Il ne s'est jamais départi de son humour et de sa curiosité de l'être humain qu'il a disséqué, sans complaisance, envers la société dans laquelle il lui était donné d'évoluer. Il a mis fin à sa carrière de réalisateur à 76 ans, rêvant à finir ses jours comme Napoléon à St hélène.

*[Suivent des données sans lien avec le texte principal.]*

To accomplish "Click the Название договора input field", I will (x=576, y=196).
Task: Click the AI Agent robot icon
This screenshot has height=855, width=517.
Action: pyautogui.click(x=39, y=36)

Dino était un FANFARON qui aimait vivre pleinement sans craindre de vexer la gente féminine ou le puissant Vatican.
Les jeunes qui redécouvriront ses films aujourd'hui devront faire l'effort de comprendre tous les tabous de l'époque pour bien apprécier l'art du Monsieur RISI !
TCHAO MAESTRO !
*
05 juin 2008
TOURNAGE DE FILM : QUELQUES INFO PRATIQUES
Le savez-vous ? La régie Culturelle région PACA ( je sais pas les autres ?) édite un guide pour les aides sur le tournage de films.
Je donne le "sommaire" que je trouve assez complet car je pense que beaucoup de jeunes qui veulent faire des films, même court, se compliquent la vie, souvent par ignorance, et on passe; comme ça, à côté de futurs talents ( c'est en allant sur un blog " filmcourt.canalblog" que j'ai capté ça):
Aides publiques et structure de soutien ( à la production, au tournage, à l'écriture et aux projets, à la diffusion)
Autorisation de tournage les procédures ( généralités et structures à contacter)
Production et Post production
les Prestataires de services
Ressources humaines
Communication
Infos pratiques et l'Index
Le Contact c'est : contact@laregie-paca.com
Comme l'écrit son Président Alain HAYOT :
"cette politique d'aide à l'écriture, au développpement, à la recherche et à la production des courts et longs métrages de fiction, des téléfilms et séries télévisées, des documentaires de court, moyen ou long métrage et d'accueil de tournages est une reconnaissance de la collectivité régionale vis à vis d'une des expressions artistiques les plus inventives et dont l'histoire à abondamment montré les facultés de renouvellement.
En nous proposant un regard critique sur le monde, les images ne cessent de nous interroger sur la conception de l'homme et sa destinée."
Je trouve que ce genre d'initiative est trop souvent réservé à peu d'initiés ( et les aides aussi) voilà pourquoi je fais ce petit rappel . SI vous voulez vous lancer dans le tournage de film ce guide du tournage peut vous être utile !.